References that provide some historical sense of the strengths or weakness of the outlook are to be found in three N.Y. Academy of Science meetings – Gurel’s ((20). In particular Dr. Dresden’s discussion should be attended to), Gurel and Rössler (21), and Helleman (22). What is happening, as (22) reveals, is that the topology of bifurcational transformations in hydrodynamics is gradually being discovered. A comment that we made is that the electrohydrodynamics of brain, the magnetohydrodynamics of fusion [for example, we gave such a lecture, with Llinás, at the invitation of the magnetohydrodynamic group studying fusion at Princeton at about that time], and the irreversible thermodynamics of society have all suggested a much richer number of transitional transformations.
A Gordon Research conference of a few years ago (1976), was devoted to stability. Sponsored by a solid state physics group, the meeting brought together a Noah’s Ark of participants (e.g., two biologists, two biophysicists, etc., but also an appropriate sprinkling of pairs of mathematicians). Notable was the contribution of the topologists. A basic theme was the demonstration of the chaotic attractors, in addition to those now known (e.g., linear oscillators, limit cycle oscillators). Hydrodynamicists have been able to follow a sequence of transitions to chaotic noise. (Although to the question of what, if anything, might follow as an attractor beyond noise, the topologists could furnish no answers).
More recently, the mathematician Abraham (see, for example (23)) has suggested a richer set of bifurcations than Thom.
These frontiers illustrate mathematicians who are inspired and confront physical problems, and those who turn away from them. There are those mathematicians (e.g., Abraham) who look with reasonable favor on our hierarchical homeokinetic physics. However, one must say precisely that none of the frontier candidates can claim a universal theory that unifies mathematical and physical reasoning at the level of the complex systems we are considering, i.e., biological, social.

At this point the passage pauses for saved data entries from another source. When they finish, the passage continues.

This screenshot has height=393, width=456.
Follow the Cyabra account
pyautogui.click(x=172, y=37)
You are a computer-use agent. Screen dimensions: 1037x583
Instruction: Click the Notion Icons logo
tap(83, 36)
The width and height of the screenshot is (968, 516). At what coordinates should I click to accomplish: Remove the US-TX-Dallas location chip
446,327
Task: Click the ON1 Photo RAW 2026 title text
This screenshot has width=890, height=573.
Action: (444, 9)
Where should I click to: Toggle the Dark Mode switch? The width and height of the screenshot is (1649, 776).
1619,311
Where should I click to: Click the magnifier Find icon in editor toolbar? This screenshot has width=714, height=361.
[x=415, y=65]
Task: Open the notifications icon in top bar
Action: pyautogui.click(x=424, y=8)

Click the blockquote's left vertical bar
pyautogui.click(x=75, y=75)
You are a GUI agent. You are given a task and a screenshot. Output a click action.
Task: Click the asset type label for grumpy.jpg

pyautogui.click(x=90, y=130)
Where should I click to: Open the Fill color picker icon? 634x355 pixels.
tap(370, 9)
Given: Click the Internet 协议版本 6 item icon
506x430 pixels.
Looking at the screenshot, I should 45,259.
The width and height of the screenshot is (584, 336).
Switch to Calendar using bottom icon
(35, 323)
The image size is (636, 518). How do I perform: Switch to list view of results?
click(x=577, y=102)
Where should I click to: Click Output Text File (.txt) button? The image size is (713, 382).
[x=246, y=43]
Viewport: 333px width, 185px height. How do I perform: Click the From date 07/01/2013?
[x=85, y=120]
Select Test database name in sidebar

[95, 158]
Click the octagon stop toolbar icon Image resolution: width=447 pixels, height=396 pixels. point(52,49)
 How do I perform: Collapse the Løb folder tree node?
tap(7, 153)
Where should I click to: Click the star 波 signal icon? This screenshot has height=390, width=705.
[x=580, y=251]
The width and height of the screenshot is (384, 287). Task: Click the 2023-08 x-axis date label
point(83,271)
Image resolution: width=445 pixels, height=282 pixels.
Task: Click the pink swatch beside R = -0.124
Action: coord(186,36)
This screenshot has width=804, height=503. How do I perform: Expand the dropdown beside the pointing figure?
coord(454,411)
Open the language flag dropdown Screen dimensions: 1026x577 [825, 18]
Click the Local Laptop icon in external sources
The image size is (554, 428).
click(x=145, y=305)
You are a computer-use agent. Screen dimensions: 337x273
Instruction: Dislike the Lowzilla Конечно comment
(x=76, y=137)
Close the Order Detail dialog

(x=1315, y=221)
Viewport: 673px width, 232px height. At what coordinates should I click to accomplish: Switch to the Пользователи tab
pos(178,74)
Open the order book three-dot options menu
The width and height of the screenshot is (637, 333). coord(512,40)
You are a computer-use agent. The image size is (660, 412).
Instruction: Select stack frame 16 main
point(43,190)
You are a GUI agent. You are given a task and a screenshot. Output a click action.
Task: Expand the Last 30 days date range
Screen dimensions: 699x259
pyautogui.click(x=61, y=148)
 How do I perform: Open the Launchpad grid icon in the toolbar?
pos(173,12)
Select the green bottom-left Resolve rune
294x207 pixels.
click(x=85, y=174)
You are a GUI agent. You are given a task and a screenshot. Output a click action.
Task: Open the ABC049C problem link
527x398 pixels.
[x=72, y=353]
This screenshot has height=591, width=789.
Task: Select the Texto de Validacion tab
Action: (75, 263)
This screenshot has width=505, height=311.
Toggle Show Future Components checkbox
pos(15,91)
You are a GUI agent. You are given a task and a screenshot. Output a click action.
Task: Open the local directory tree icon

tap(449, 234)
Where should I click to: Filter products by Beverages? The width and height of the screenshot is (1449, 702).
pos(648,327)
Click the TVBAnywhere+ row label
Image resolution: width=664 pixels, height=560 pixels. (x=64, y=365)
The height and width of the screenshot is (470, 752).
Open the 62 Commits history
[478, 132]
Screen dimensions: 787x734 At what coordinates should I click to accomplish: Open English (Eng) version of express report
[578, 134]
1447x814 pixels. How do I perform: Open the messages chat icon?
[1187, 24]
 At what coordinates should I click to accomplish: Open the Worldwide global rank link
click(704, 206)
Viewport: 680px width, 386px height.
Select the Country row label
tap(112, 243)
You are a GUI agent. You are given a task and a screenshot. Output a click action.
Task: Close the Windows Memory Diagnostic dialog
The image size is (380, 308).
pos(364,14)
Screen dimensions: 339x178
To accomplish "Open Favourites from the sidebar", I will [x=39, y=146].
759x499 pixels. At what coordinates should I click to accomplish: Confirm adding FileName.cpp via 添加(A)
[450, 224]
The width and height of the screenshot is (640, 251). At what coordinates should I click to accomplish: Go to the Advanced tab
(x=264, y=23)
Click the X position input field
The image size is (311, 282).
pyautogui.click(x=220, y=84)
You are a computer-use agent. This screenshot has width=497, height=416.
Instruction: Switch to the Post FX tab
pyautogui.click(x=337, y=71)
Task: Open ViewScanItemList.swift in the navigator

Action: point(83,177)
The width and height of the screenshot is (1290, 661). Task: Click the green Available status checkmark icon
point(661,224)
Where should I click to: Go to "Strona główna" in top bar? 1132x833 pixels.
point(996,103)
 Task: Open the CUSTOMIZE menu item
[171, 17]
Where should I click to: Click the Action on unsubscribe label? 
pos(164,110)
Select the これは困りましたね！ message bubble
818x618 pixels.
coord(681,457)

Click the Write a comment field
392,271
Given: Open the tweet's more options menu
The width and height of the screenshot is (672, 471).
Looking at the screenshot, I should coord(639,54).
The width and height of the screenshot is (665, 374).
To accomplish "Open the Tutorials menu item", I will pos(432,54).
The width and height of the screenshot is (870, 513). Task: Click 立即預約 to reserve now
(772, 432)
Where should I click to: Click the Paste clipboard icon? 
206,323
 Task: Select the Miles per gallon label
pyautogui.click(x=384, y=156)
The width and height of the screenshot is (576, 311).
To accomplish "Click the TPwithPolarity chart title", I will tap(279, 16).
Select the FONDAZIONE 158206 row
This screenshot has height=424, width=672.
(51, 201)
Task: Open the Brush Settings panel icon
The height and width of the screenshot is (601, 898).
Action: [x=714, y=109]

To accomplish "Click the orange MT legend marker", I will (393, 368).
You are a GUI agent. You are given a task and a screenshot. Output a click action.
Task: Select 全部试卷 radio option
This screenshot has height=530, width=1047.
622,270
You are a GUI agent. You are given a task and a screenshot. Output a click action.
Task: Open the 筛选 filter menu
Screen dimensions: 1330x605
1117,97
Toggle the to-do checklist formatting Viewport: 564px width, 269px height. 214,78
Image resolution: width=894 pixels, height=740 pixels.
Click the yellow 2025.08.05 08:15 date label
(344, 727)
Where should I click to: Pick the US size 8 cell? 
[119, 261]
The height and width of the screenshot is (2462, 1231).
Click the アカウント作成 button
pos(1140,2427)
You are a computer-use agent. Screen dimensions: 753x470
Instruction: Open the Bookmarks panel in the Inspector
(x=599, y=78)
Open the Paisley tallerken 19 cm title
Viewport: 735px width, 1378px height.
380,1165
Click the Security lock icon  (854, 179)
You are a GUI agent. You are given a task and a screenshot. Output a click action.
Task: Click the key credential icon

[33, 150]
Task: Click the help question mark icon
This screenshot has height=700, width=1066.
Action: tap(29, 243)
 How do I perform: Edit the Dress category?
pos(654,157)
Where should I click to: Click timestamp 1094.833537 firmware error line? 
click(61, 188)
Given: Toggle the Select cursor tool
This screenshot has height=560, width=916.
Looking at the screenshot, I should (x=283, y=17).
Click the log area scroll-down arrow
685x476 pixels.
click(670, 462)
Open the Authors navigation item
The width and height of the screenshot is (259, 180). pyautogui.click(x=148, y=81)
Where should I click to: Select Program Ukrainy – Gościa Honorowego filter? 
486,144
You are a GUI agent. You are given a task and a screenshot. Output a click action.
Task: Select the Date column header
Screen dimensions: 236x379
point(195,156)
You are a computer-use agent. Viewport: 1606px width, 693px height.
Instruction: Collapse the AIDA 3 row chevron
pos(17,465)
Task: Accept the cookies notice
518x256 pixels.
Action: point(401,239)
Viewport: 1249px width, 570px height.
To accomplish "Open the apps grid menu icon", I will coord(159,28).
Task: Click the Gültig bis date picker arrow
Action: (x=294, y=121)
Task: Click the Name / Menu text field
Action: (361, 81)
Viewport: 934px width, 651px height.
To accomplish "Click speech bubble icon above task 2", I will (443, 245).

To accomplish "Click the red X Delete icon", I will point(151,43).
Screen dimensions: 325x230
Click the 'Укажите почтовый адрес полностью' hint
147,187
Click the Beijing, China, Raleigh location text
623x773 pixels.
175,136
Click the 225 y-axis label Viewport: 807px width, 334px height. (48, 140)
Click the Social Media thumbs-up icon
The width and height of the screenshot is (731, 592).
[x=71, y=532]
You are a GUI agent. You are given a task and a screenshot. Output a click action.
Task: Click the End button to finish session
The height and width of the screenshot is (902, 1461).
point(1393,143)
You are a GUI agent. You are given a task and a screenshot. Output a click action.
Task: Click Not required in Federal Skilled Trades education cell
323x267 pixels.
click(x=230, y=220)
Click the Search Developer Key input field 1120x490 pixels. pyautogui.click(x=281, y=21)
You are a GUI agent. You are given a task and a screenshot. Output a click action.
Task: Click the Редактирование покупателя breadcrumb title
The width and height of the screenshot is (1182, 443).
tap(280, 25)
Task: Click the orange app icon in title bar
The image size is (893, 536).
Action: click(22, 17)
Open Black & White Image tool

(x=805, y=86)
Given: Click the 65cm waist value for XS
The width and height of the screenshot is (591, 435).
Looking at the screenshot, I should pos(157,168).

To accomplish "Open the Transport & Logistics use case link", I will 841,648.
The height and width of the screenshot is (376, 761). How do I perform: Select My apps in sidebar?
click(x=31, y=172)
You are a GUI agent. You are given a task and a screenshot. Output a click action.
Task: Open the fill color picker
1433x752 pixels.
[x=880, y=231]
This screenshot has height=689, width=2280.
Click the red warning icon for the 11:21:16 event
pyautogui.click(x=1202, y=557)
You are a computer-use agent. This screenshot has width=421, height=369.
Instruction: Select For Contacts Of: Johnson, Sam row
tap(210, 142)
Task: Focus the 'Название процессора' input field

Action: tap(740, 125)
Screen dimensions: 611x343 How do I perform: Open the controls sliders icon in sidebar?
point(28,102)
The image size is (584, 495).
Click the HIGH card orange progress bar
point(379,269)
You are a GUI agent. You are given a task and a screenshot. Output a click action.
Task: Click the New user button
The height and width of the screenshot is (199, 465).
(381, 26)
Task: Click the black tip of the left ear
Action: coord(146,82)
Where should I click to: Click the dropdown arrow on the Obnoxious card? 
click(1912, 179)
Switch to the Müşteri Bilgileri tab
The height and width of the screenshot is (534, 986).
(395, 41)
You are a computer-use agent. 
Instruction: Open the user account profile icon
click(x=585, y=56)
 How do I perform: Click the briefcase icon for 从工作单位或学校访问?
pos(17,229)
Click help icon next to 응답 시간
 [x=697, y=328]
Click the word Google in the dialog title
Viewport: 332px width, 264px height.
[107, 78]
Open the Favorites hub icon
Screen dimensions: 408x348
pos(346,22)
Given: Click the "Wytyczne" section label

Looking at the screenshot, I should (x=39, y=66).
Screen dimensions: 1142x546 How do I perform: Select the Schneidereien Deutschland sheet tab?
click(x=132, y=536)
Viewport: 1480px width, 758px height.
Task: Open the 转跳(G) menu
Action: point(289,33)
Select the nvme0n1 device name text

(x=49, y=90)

Feedback control. Our initial technical background, past academi c/raining, was in the regulation and automatic control field. Thus we are familiar with its originators and origins. Our first ‘mature’ commentary on regulation and control in complex systems (biological systems, with a final hint regarding social systems) may be found in (24). The theme that was expressed in that paper was that a thorough review of the biological literature about the complex organism, including our own experimental work, found little automatic control mechanism of a feedback nature. Instead the processes seemed, in the main, to be dynamic regulatory processes, involving thermodynamic engine cycles, that we later denoted as homeokinetic. Arguing such differences in outlook in automatic control circles. we have helped proponents of an automatic control point of view to sharpen their own views. A highly mature example of such a mixed control theoretic view by a most knowledgeable control engineer is (25). Another more recent view, by Siebert (26), indicates some of the reservations that knowledgeable communications engineers, working in biology, take toward a control point of view. On the other hand, a modern control engineer’s defense may be found in (27).
One essential criticism that we express against the wide relevance of control theory to systems, whether self-organizing or organized by a deus ex machina, is that they provide no theory for the plant. Control is exogenous to the system. And that is not our concept of self-organizing systems, e.g., biological and social. Now we may be criticized for using discussions of control engineers in the biological system rather than the social system. Our justification is the question of experience and of verifiability. It turns out that there are a number of engineers with one or more decades of experience with the biological organism. Knowledgeable experience with politics is available to very few engineers from this control community (e.g., except for a few Russian engineers, or say, the cyberneticist, Stafford Beer). Second, as the issues discussed in a recent New Scientist article (28) refer to, there are certain suspect qualities to using a historical record as part of science. Thus one has a sense that feedback theory is more sharply tested in biology.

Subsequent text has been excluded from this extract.